## REQUIREMENT
Each of the records must appear again, exactly as it was written.
---
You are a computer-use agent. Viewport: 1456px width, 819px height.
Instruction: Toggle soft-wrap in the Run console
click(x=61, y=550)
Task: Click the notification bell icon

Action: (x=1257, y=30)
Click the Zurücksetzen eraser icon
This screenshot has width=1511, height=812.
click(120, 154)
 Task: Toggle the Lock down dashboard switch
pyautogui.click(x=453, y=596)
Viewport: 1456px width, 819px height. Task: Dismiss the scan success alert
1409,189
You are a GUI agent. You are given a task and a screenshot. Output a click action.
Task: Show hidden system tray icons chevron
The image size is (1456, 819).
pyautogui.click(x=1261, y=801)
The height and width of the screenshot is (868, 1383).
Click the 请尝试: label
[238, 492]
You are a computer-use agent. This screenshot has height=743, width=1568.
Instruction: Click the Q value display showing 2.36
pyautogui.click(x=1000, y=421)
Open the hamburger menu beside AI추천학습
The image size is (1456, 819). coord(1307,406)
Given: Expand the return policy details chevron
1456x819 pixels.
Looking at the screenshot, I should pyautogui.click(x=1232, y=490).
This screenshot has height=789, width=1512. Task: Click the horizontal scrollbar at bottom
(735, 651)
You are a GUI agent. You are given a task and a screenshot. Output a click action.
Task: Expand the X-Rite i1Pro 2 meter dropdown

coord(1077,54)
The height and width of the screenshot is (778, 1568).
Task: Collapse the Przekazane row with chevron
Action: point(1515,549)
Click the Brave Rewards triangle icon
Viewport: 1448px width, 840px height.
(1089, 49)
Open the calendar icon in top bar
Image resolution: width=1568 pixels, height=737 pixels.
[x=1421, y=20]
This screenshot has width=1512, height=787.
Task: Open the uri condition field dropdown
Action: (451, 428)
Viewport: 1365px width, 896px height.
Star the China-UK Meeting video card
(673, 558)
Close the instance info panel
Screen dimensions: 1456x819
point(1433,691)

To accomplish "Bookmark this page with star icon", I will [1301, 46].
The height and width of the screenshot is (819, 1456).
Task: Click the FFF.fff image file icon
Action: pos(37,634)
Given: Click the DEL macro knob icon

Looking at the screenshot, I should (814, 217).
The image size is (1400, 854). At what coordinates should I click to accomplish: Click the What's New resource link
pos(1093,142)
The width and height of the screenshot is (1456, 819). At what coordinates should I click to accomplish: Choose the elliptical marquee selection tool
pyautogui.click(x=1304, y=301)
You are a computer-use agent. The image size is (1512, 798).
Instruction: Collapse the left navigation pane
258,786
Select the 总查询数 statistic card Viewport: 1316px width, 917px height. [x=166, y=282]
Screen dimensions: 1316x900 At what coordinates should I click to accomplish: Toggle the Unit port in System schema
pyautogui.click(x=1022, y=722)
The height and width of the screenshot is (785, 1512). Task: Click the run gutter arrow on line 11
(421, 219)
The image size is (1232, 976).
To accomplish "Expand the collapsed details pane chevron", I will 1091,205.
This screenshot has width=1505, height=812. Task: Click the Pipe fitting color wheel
---
## SOLUTION FOR THIS EXERCISE
You are a computer-use agent. Viewport: 1456px width, 819px height.
Instruction: Toggle soft-wrap in the Run console
click(x=61, y=550)
Task: Click the notification bell icon

Action: (x=1257, y=30)
Click the Zurücksetzen eraser icon
This screenshot has width=1511, height=812.
click(120, 154)
 Task: Toggle the Lock down dashboard switch
pyautogui.click(x=453, y=596)
Viewport: 1456px width, 819px height. Task: Dismiss the scan success alert
1409,189
You are a GUI agent. You are given a task and a screenshot. Output a click action.
Task: Show hidden system tray icons chevron
The image size is (1456, 819).
pyautogui.click(x=1261, y=801)
The height and width of the screenshot is (868, 1383).
Click the 请尝试: label
[238, 492]
You are a computer-use agent. This screenshot has height=743, width=1568.
Instruction: Click the Q value display showing 2.36
pyautogui.click(x=1000, y=421)
Open the hamburger menu beside AI추천학습
The image size is (1456, 819). coord(1307,406)
Given: Expand the return policy details chevron
1456x819 pixels.
Looking at the screenshot, I should pyautogui.click(x=1232, y=490).
This screenshot has height=789, width=1512. Task: Click the horizontal scrollbar at bottom
(735, 651)
You are a GUI agent. You are given a task and a screenshot. Output a click action.
Task: Expand the X-Rite i1Pro 2 meter dropdown

coord(1077,54)
The height and width of the screenshot is (778, 1568).
Task: Collapse the Przekazane row with chevron
Action: point(1515,549)
Click the Brave Rewards triangle icon
Viewport: 1448px width, 840px height.
(1089, 49)
Open the calendar icon in top bar
Image resolution: width=1568 pixels, height=737 pixels.
[x=1421, y=20]
This screenshot has width=1512, height=787.
Task: Open the uri condition field dropdown
Action: (451, 428)
Viewport: 1365px width, 896px height.
Star the China-UK Meeting video card
(673, 558)
Close the instance info panel
Screen dimensions: 1456x819
point(1433,691)

To accomplish "Bookmark this page with star icon", I will [1301, 46].
The height and width of the screenshot is (819, 1456).
Task: Click the FFF.fff image file icon
Action: pos(37,634)
Given: Click the DEL macro knob icon

Looking at the screenshot, I should (814, 217).
The image size is (1400, 854). At what coordinates should I click to accomplish: Click the What's New resource link
pos(1093,142)
The width and height of the screenshot is (1456, 819). At what coordinates should I click to accomplish: Choose the elliptical marquee selection tool
pyautogui.click(x=1304, y=301)
You are a computer-use agent. The image size is (1512, 798).
Instruction: Collapse the left navigation pane
258,786
Select the 总查询数 statistic card Viewport: 1316px width, 917px height. [x=166, y=282]
Screen dimensions: 1316x900 At what coordinates should I click to accomplish: Toggle the Unit port in System schema
pyautogui.click(x=1022, y=722)
The height and width of the screenshot is (785, 1512). Task: Click the run gutter arrow on line 11
(421, 219)
The image size is (1232, 976).
To accomplish "Expand the collapsed details pane chevron", I will 1091,205.
This screenshot has width=1505, height=812. Task: Click the Pipe fitting color wheel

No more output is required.